After the trial, Jerry Watkins was sentenced to 60 years in prison; luckily, he was not sentenced to death.  He spent a total of 13 years behind bars but in 1992 he filed a petition for post-conviction due to the development of a new technology, DNA analysis.  The results concluded that Jerry Watkins could not have been the only person involved but they were not nearly strong enough to relieve him of his 60 year sentence.  After the second trial more evidence was found relating to the testimony of Atkins.  Atkins was Jerry’s inmate, who testified that Jerry had admitted to killing the young girl.  Atkins had been in contact with the police and the testimony was deemed incorrect.  It was then discovered that the prosecution had failed to present several pieces of evidence.  Another suspect had failed the polygraph test; several men had been found with the young girl’s blood on their clothing and had bragged about killing and raping her.
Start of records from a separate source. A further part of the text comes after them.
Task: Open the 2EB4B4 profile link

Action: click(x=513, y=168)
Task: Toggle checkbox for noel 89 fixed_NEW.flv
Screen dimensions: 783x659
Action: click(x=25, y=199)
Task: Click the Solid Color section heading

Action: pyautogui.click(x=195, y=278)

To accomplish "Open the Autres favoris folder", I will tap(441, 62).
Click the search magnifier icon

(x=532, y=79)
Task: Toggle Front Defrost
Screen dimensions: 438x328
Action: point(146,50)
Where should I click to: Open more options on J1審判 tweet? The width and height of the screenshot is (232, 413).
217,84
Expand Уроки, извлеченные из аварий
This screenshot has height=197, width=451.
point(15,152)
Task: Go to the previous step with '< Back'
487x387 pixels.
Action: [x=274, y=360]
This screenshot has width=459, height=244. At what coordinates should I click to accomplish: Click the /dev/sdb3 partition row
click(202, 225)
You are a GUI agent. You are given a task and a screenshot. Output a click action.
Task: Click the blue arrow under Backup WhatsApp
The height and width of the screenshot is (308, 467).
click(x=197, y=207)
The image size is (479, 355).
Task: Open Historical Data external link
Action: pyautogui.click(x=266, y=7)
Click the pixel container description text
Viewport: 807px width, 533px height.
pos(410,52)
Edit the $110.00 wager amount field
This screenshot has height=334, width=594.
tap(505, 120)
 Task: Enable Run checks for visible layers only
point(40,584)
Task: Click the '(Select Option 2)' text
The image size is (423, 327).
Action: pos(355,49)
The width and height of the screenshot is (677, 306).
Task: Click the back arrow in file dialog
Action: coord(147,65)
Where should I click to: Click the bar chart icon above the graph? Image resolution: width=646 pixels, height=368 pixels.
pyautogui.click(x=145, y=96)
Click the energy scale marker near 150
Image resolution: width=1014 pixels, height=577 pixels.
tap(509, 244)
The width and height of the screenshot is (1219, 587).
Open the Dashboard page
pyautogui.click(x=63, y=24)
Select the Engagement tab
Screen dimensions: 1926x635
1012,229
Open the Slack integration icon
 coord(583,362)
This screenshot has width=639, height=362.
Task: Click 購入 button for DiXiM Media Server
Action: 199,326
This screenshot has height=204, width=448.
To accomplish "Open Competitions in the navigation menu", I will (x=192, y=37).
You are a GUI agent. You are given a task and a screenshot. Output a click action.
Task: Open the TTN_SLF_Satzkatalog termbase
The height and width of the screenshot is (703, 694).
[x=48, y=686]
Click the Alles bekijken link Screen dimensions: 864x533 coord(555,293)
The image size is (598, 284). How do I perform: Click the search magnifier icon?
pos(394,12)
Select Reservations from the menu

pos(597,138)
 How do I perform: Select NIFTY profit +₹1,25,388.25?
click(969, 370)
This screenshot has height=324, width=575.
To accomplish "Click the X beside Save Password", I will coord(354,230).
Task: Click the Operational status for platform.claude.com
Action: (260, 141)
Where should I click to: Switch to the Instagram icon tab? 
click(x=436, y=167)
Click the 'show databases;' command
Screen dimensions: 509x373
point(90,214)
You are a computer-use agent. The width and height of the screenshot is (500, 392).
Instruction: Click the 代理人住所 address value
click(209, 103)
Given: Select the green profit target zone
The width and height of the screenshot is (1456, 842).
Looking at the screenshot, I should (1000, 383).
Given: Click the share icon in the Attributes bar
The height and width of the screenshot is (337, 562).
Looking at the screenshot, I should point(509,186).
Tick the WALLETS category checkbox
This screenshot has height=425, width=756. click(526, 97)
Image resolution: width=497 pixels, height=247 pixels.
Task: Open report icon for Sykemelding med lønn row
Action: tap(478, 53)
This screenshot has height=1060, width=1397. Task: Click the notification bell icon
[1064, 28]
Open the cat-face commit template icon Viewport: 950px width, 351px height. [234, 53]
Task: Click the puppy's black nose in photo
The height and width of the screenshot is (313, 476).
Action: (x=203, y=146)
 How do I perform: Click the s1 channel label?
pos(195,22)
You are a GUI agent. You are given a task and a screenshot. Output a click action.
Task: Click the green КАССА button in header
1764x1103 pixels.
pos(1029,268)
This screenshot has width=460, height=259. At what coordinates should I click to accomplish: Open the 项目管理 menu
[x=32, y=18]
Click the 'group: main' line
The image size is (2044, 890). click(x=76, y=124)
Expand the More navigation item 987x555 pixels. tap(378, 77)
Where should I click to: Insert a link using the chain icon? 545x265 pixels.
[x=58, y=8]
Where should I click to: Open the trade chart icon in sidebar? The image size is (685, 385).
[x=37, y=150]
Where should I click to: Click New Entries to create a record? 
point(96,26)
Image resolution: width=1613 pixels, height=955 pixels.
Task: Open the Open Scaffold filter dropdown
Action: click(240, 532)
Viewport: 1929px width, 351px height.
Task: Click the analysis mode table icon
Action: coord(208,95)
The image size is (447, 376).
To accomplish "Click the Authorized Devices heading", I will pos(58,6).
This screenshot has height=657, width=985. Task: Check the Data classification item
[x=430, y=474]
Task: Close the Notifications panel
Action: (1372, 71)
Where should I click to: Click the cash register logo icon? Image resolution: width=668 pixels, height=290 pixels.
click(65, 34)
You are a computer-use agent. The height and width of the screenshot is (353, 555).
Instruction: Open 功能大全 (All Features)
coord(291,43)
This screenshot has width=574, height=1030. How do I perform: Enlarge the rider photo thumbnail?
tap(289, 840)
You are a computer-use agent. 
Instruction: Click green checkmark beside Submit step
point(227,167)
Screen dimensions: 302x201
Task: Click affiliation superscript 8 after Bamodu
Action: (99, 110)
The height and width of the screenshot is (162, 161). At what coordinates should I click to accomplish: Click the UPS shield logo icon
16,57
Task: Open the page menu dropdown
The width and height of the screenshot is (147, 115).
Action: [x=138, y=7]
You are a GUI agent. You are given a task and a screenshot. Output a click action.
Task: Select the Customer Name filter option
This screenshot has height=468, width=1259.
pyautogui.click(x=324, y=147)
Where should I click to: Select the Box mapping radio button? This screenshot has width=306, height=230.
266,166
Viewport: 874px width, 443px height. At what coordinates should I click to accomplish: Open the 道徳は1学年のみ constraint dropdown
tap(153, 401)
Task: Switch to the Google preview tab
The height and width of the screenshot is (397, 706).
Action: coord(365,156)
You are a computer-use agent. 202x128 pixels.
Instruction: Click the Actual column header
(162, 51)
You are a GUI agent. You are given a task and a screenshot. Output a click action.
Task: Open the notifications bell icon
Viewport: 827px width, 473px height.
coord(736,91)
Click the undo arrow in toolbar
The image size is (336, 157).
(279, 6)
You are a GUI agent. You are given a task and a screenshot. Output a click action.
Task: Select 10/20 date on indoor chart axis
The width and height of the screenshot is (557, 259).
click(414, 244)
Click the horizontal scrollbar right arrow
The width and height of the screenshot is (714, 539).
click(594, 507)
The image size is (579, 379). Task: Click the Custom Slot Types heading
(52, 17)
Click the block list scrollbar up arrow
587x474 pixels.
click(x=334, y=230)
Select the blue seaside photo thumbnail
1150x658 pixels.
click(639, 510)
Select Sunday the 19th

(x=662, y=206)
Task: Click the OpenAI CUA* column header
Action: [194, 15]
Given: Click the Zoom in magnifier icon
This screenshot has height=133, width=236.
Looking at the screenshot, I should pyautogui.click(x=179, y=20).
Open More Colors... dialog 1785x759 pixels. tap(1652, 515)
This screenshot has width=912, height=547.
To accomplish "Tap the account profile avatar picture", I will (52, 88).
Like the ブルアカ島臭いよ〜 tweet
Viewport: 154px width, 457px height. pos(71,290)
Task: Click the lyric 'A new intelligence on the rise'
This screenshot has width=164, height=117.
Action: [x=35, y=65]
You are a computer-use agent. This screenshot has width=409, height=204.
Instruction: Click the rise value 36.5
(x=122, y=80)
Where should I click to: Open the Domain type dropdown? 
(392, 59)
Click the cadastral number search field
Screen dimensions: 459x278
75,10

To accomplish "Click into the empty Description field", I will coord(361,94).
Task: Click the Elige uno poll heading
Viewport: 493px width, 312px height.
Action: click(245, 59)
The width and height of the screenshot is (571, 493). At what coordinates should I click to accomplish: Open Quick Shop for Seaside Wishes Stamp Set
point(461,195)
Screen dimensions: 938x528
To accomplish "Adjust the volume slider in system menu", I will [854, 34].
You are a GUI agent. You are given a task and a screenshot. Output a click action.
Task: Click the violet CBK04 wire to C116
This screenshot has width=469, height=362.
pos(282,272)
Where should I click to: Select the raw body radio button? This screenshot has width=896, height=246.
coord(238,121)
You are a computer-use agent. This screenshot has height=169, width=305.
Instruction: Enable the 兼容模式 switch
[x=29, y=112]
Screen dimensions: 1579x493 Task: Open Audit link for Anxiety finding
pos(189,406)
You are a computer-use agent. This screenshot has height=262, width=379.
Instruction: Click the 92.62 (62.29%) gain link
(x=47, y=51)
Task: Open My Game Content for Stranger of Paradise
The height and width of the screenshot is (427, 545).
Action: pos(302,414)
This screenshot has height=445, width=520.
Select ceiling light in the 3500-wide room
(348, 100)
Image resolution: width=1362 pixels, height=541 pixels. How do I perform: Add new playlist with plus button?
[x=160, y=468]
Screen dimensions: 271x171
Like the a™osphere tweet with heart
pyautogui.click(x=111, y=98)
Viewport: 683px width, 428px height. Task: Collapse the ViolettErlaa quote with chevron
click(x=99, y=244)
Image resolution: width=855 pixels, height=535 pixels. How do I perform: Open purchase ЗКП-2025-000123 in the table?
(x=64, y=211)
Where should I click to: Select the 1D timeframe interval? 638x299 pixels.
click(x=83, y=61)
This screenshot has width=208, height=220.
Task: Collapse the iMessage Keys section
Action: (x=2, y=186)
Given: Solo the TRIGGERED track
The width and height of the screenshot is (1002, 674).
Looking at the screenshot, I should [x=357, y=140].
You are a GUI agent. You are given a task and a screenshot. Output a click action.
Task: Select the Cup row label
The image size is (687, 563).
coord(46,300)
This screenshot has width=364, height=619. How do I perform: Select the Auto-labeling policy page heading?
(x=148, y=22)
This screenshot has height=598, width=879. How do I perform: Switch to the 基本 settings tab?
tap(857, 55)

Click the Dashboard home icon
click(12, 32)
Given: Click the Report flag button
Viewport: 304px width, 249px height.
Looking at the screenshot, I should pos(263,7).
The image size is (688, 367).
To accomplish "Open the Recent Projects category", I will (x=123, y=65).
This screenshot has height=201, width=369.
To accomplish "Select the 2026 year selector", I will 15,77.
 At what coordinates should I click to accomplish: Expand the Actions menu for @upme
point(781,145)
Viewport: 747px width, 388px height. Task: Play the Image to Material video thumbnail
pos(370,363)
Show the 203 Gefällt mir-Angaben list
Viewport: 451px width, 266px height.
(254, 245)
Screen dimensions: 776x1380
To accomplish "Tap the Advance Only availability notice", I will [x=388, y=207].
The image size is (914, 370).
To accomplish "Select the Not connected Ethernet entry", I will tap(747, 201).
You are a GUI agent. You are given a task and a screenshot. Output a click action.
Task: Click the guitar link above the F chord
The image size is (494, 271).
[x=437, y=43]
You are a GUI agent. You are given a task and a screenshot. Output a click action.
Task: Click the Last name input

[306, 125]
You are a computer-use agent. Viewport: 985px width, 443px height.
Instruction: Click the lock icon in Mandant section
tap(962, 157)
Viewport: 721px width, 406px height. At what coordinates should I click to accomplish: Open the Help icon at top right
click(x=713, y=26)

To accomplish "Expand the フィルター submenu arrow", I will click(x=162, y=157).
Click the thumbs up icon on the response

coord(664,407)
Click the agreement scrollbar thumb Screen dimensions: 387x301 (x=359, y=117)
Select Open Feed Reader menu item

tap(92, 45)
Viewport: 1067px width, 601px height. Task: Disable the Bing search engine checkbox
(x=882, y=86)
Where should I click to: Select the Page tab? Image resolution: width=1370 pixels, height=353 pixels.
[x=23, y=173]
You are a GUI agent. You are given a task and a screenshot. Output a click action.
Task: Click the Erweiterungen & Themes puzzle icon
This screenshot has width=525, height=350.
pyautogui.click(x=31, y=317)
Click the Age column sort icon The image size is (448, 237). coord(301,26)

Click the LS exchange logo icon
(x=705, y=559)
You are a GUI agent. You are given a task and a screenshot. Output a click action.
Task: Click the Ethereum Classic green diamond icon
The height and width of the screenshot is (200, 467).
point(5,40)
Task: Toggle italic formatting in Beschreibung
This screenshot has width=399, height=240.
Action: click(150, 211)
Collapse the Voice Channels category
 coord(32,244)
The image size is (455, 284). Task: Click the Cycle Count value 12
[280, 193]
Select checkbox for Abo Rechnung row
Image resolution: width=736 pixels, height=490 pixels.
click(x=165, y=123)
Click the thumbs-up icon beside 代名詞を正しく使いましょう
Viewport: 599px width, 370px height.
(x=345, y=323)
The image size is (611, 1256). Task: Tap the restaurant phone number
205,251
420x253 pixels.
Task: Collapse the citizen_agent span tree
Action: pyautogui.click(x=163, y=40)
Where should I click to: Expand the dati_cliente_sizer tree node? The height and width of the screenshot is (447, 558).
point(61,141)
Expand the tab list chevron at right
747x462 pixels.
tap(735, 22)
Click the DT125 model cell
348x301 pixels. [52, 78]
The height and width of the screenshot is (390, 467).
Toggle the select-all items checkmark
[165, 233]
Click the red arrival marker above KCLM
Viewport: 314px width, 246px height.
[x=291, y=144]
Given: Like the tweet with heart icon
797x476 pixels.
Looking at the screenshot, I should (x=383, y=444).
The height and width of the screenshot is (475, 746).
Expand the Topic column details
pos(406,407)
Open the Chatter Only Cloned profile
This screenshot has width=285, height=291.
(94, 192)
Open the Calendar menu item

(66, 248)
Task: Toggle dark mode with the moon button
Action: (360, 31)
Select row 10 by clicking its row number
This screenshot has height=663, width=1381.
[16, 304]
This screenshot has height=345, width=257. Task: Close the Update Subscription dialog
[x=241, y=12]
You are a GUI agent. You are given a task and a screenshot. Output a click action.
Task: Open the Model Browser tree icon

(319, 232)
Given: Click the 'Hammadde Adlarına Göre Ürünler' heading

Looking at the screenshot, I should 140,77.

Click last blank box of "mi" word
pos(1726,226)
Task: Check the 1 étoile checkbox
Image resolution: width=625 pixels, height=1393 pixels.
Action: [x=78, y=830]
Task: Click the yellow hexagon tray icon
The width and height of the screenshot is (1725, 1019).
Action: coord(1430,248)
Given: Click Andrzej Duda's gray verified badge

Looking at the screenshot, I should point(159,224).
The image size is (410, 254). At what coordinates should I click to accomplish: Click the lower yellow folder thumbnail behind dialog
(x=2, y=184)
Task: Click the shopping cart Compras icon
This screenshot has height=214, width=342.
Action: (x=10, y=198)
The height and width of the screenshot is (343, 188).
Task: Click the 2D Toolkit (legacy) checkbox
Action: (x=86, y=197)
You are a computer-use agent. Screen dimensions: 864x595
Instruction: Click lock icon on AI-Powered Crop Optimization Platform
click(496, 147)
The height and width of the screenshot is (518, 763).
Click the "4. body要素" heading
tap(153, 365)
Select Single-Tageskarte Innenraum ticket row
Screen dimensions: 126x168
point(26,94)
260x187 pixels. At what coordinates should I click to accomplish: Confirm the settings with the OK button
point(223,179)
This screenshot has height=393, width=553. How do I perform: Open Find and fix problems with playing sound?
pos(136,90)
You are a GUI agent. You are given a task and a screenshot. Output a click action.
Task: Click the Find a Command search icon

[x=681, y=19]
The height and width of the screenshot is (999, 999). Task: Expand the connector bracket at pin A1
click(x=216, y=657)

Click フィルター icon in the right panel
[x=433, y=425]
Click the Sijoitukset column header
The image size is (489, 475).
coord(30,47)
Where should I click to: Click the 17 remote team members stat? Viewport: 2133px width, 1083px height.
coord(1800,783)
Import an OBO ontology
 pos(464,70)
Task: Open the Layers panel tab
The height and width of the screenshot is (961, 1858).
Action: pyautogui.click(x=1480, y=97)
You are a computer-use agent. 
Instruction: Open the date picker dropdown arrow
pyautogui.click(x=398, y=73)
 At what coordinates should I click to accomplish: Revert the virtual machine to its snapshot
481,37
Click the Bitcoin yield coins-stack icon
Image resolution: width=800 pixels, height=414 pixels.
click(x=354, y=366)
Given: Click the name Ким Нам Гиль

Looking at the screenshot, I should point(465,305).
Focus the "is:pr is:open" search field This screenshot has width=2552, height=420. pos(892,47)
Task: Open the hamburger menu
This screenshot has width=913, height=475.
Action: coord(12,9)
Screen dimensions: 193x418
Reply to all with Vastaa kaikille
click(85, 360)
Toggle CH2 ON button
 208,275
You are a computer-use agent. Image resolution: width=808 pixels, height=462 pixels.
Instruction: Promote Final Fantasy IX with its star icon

With the overwhelming amount of evidence against two other men, who later pled guilty to the rape and murder of the eleven year old girl, Jerry Watkins was officially exonerated in 2000.  Had the police paid more attention to the DNA evidence as well as the results of the polygraph tests, Jerry Watkins would not have had to spend 13 undeserved years in prison, and two violent men would not have been given the opportunity to escape punishment for so long.